Flu and cold are not “family”

  The full name of influenza is influenza, but influenza and common cold are not “family” at all. If influenza is a tiger, then the common cold may be a fly.
  Influenza is caused by influenza viruses, and it is most likely to spread in winter and spring. To say that the flu is a “large cold” is actually a misunderstanding. Although flu patients may also have symptoms of fever, headaches, muscle aches, and joint pains, the elderly, children, people with chronic diseases, and people with weak physique are prone to more serious complications if they get flu. In the worst case, they may even die of illness. Therefore, we should not underestimate the flu. We must pay attention to protection at ordinary times. It is best to get vaccinated for the infirm. If people who seem to have a cold have symptoms of breathing difficulties, they should consult a doctor.
  The common cold may be caused by more than 200 common viruses or bacteria, and it may develop throughout the year. Symptoms are much milder than flu, mainly nasal congestion, runny nose, cough, sore throat, sneezing, fever, etc. People of normal constitution can generally heal by themselves.
How can I tell if I have the flu?

  The common cold actually only infects the upper respiratory tract, so the symptoms are mainly nasal congestion, runny nose, sneezing, watery eyes, dizziness, headache, etc. Some people may also have symptoms such as pharyngitis or tonsil inflammation. Although a cold is uncomfortable, it usually has mild symptoms and may not cause fever. Even if you do not take medicine, you can usually heal itself in 5 to 7 days.
  But the flu is different. If you suddenly feel pain and weakness in your legs, itchy throat, or occasional dry cough, you need to be vigilant, and quickly think about whether you have been to crowded places recently and have you been too close to flu patients.
  The main symptoms of flu are body aches, accompanied by a fever of 39-40°C, and repeated fever, which usually lasts more than 3 days. In severe cases, it can lead to various complications such as myocarditis, pneumonia, and kidney failure, and in the most severe cases, it can lead to death.
How serious can severe influenza be?

  After the flu virus enters the human body (usually through the eyes, nose or mouth), it replicates itself by “hijacking” the human cells in the nose and throat. After a large number of viruses accumulate, it triggers a strong response from the immune system. At this time, the immune system will send a large number of white blood cells, antibodies, and inflammatory cytokines to eliminate external threats. The human immune function is generally able to successfully remove the virus, and the human body will recover within a few days or weeks after infection.

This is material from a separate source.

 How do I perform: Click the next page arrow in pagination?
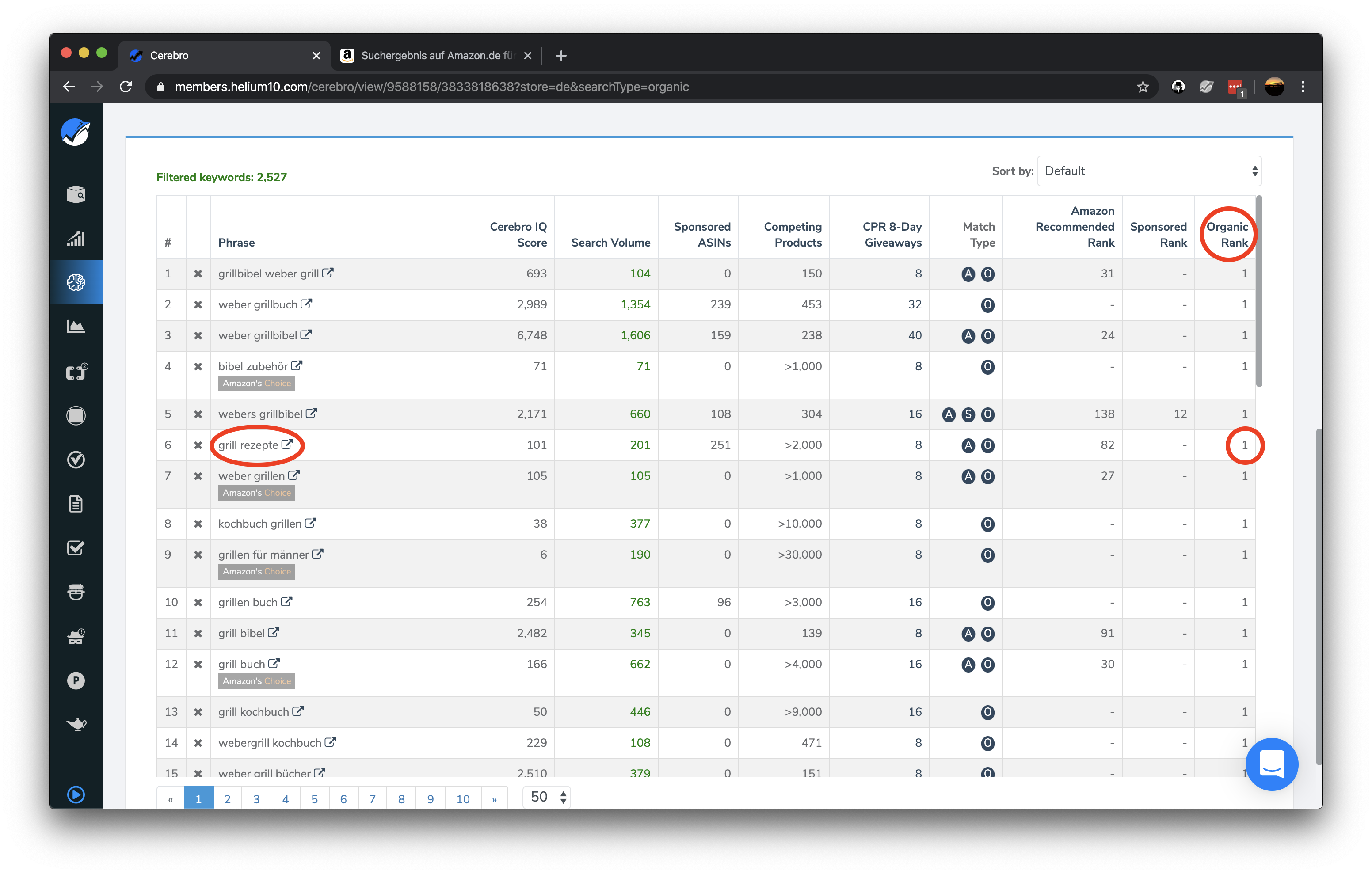tap(494, 799)
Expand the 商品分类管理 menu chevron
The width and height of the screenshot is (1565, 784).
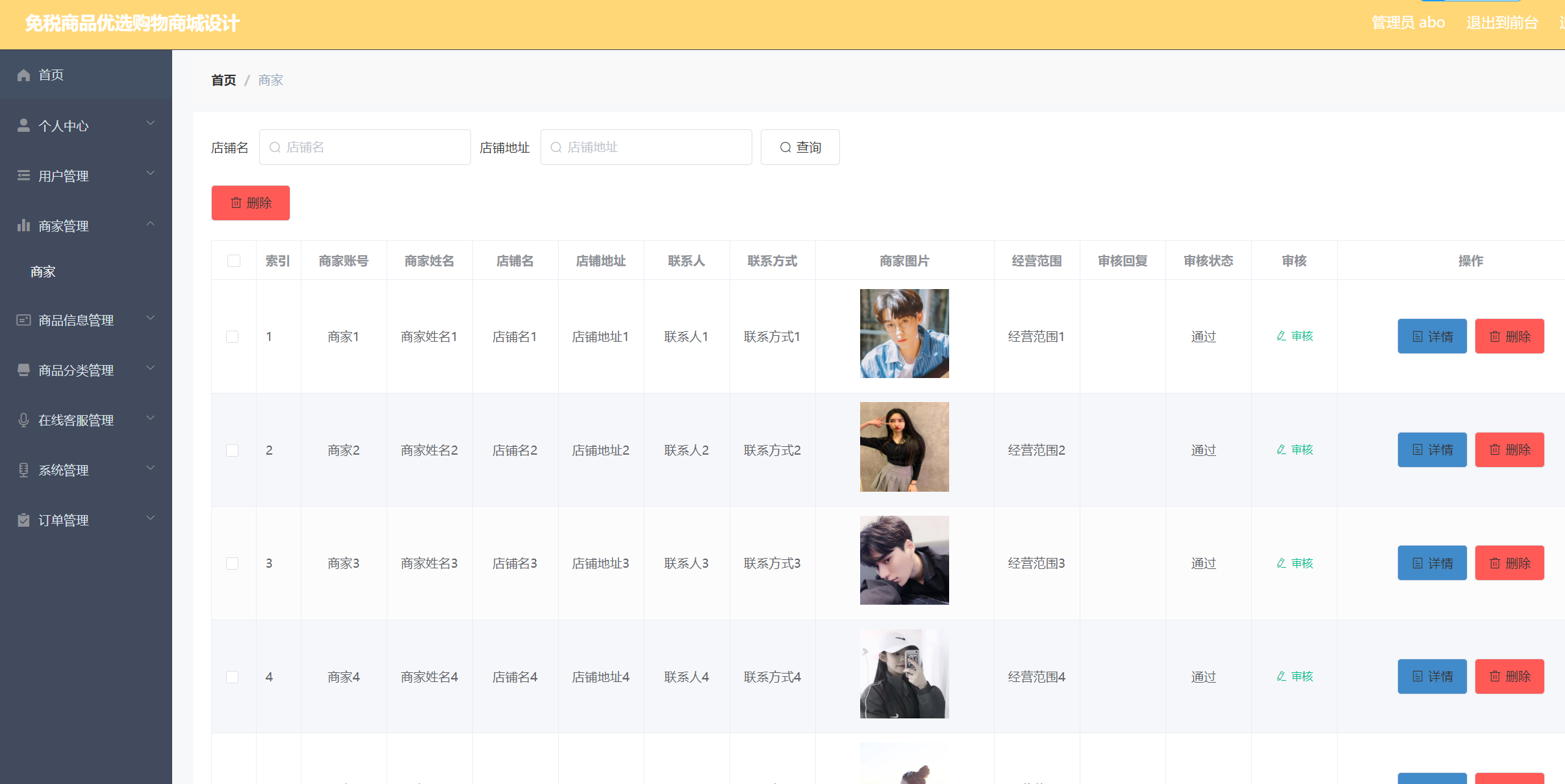tap(150, 368)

But sometimes, severe influenza can also destroy the human lung tissue, causing the lungs to fail to exchange enough oxygen, resulting in hypoxia and death. The severe flu is a bit similar to this new coronary pneumonia, so some people will call this new coronary pneumonia “large flu”. In fact, severe influenza is very close to severe new coronary pneumonia. Both severely damage our lungs and cause respiratory failure.
How can I not spread the flu to my family?

  After finding out that I had the flu, I quickly isolate myself. If conditions permit, live alone. If you have to go out, you must wear a mask. Try not to go to crowded places, such as hotels, stations, or you may infect more people.
Will I still get the flu after getting the flu vaccine?

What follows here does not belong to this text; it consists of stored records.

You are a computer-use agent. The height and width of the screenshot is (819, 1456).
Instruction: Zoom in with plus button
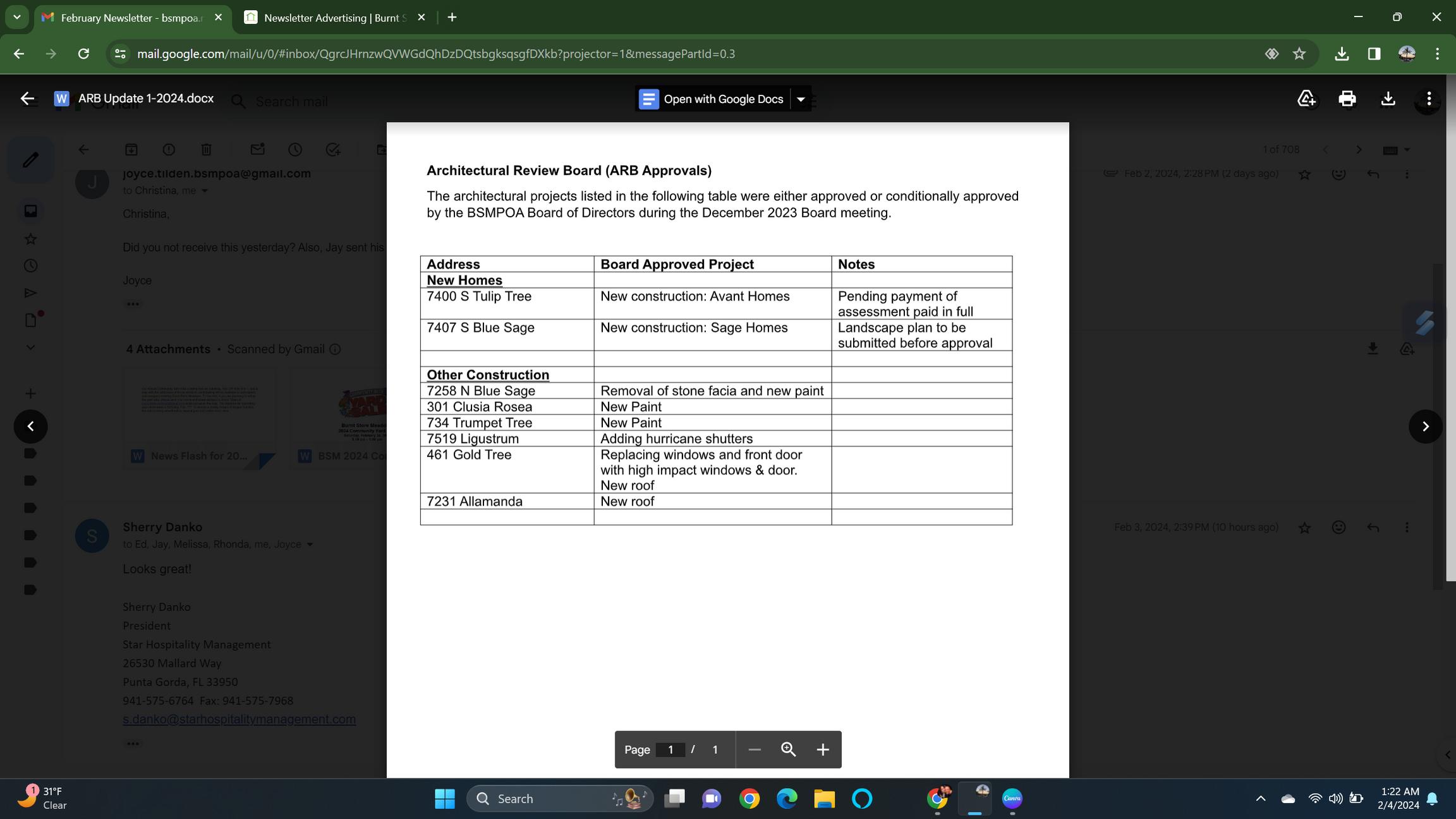pyautogui.click(x=822, y=749)
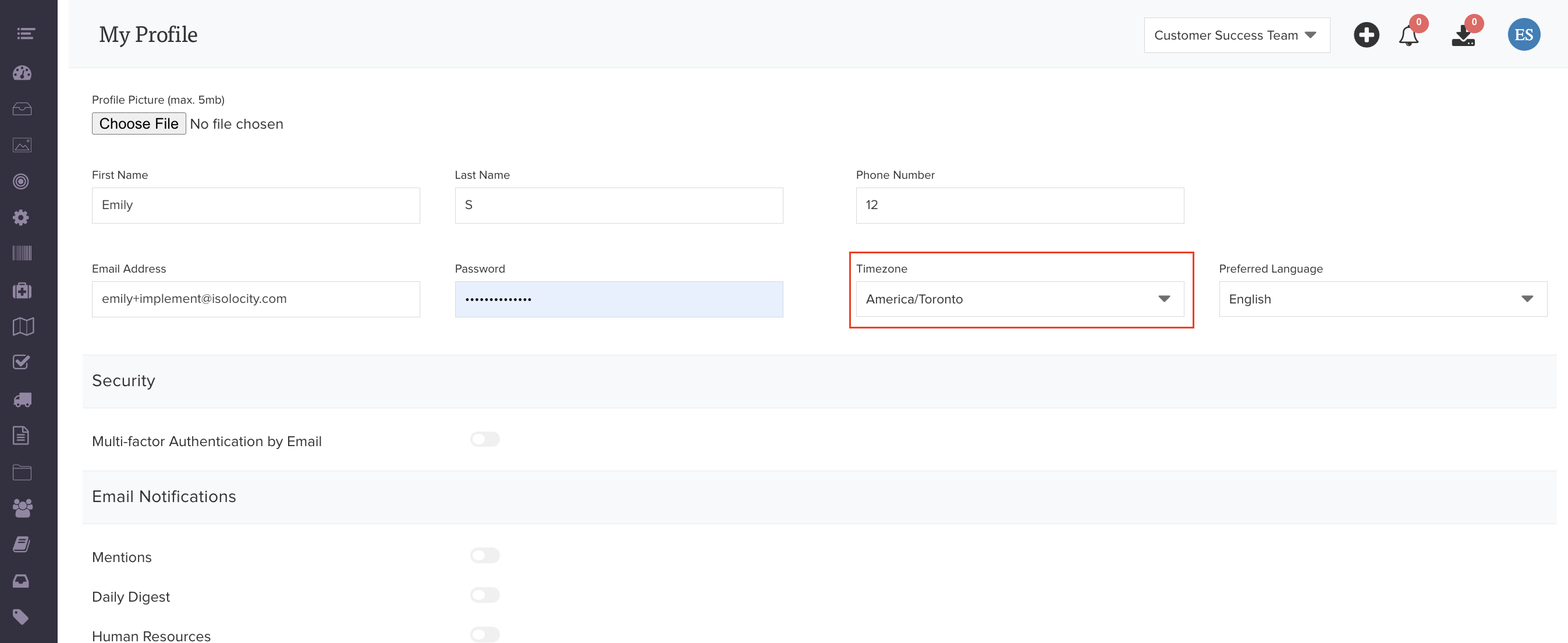This screenshot has width=1568, height=643.
Task: Open the downloads tray icon
Action: tap(1463, 36)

  So far, influenza vaccination is still the most effective way to prevent influenza, which can significantly reduce the risk of influenza infection and complications for vaccinators. In most years, the vaccine can be matched with the flu and has good protection. However, there are two points to note: one is that the vaccine may not match the flu, and the effect of vaccination will be affected at this time; the other is that the flu vaccine can only prevent the flu caused by the flu virus, and other diseases, such as vice Influenza viruses and adenoviruses cause symptoms similar to flu, but not flu, so flu vaccines cannot prevent these diseases.